__Activity__: When the line with "Viewport: 293px width, 132px" is found, repeat it and all lines that follow it exactly, stopping at the end of the listing.

*** Opening Exercise inputs ***

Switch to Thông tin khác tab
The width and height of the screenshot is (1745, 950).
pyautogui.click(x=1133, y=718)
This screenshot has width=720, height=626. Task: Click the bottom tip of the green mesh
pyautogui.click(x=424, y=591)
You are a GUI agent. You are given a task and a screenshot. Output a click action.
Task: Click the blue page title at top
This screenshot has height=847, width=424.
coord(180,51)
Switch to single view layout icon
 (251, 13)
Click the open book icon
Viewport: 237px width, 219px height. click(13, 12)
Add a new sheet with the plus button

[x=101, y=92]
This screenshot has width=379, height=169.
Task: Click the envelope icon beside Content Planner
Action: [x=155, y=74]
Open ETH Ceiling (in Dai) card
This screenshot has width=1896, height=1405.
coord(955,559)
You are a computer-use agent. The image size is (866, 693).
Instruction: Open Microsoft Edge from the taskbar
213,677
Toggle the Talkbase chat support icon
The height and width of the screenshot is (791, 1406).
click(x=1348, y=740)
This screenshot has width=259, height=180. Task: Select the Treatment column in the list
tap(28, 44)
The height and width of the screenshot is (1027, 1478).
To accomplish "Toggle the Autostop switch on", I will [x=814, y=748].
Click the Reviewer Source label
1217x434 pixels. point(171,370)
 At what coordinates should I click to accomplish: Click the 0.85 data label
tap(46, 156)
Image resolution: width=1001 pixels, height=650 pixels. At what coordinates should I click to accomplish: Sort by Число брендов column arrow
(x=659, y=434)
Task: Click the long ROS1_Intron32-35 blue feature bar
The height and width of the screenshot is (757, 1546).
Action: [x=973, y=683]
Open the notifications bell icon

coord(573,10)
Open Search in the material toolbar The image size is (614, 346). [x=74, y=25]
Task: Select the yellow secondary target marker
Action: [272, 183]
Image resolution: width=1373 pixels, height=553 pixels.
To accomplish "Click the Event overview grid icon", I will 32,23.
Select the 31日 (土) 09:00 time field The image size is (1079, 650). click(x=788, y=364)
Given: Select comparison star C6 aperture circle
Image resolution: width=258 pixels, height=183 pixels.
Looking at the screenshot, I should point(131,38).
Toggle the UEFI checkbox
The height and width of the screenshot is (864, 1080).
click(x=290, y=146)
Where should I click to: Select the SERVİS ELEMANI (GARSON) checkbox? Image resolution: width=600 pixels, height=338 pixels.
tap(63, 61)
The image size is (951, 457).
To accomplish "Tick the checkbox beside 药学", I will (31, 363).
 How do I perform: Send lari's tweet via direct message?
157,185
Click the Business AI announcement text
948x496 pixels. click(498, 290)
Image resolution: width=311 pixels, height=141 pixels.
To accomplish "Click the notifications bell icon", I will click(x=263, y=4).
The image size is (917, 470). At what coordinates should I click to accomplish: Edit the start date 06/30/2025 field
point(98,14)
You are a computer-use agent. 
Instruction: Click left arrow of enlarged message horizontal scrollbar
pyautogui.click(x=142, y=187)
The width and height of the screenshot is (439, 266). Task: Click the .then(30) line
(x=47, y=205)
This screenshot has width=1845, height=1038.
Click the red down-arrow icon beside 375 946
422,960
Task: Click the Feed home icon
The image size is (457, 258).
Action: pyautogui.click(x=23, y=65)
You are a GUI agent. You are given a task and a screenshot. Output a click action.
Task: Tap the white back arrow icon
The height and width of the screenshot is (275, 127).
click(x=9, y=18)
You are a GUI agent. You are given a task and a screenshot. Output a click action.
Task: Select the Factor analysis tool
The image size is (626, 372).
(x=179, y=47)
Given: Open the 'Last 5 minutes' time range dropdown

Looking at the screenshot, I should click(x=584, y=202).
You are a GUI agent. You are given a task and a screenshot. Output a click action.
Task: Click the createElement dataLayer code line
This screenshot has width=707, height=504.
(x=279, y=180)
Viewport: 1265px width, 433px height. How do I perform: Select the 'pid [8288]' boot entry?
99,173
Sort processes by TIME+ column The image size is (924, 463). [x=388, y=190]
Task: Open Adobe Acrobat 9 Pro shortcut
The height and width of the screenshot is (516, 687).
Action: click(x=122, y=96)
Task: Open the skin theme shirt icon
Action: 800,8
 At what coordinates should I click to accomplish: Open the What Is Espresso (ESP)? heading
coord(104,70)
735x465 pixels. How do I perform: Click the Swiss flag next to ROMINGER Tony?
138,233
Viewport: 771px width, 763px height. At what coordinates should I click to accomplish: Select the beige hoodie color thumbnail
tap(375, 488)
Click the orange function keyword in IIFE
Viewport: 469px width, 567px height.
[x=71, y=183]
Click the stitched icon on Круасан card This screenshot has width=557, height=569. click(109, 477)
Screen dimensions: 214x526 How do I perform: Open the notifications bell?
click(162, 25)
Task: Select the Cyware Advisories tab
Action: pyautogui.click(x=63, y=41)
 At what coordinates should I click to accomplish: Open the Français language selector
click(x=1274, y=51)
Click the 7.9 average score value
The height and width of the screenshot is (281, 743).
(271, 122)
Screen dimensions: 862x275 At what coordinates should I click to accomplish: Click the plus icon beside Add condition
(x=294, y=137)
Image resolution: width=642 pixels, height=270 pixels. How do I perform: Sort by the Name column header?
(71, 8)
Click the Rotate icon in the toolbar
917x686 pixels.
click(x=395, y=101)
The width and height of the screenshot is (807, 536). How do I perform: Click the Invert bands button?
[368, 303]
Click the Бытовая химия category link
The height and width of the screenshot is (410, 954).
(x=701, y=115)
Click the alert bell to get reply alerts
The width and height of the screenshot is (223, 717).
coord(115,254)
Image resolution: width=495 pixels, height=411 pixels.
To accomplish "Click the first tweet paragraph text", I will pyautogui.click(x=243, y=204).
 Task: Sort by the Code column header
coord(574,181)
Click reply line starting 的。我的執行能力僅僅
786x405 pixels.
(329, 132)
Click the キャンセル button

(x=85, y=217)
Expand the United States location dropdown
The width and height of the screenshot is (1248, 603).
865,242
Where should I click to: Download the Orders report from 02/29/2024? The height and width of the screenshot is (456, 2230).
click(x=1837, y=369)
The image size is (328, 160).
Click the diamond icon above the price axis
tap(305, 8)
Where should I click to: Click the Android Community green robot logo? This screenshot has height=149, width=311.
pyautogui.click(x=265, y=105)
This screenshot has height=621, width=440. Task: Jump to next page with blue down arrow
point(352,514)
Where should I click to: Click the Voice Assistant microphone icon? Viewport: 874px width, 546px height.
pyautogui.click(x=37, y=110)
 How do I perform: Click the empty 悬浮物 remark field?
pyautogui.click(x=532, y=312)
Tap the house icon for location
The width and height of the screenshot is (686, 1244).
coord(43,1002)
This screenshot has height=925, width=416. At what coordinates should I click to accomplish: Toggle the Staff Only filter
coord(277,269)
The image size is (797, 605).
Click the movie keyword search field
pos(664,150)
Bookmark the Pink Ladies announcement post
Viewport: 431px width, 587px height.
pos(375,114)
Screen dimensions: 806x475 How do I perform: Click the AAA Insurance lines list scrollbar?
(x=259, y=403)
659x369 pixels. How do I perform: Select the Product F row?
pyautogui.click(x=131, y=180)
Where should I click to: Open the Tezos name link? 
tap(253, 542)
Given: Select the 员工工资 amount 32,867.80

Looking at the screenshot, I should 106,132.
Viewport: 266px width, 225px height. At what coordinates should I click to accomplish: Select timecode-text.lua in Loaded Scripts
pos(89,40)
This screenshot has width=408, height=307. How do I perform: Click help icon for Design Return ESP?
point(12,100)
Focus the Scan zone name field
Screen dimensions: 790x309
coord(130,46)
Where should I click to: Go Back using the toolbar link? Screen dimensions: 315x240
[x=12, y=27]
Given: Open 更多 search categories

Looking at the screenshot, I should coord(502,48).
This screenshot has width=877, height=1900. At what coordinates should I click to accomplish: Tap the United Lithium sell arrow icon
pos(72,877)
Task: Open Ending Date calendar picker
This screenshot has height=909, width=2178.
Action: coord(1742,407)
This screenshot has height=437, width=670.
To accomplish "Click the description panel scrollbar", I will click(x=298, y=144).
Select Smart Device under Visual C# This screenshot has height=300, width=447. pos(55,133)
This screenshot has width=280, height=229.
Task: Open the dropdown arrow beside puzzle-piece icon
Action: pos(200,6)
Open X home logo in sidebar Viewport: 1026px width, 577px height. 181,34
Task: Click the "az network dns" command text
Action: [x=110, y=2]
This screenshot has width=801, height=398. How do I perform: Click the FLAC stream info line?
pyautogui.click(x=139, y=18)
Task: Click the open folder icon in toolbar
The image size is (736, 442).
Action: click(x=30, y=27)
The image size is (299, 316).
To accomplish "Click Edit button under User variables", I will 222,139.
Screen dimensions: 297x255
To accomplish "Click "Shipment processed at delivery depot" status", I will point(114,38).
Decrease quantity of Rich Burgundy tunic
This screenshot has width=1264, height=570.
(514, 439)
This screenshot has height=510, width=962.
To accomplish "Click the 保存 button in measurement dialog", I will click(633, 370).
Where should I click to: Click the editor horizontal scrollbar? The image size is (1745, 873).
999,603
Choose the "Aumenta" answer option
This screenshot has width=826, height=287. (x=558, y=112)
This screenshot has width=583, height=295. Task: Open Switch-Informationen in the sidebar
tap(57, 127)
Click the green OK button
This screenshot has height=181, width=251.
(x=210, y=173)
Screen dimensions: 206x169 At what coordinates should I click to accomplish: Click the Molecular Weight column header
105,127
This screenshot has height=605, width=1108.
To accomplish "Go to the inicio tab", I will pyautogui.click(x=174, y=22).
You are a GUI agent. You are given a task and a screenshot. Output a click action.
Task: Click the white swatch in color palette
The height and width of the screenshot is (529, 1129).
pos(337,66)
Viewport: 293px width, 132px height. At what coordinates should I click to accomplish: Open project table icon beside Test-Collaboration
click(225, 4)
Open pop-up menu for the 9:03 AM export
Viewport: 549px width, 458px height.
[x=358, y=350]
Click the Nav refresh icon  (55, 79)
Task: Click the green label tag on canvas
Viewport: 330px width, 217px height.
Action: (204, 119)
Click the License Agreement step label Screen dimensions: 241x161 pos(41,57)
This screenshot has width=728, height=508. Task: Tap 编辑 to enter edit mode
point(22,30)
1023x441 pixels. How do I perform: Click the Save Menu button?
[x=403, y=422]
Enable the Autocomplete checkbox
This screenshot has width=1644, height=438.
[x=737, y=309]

*** Closing Exercise inputs ***

__Written answer__:
Viewport: 293px width, 132px height. At what coordinates should I click to accomplish: Open project table icon beside Test-Collaboration
click(225, 4)
Open pop-up menu for the 9:03 AM export
Viewport: 549px width, 458px height.
[x=358, y=350]
Click the Nav refresh icon  (55, 79)
Task: Click the green label tag on canvas
Viewport: 330px width, 217px height.
Action: (204, 119)
Click the License Agreement step label Screen dimensions: 241x161 pos(41,57)
This screenshot has width=728, height=508. Task: Tap 编辑 to enter edit mode
point(22,30)
1023x441 pixels. How do I perform: Click the Save Menu button?
[x=403, y=422]
Enable the Autocomplete checkbox
This screenshot has width=1644, height=438.
[x=737, y=309]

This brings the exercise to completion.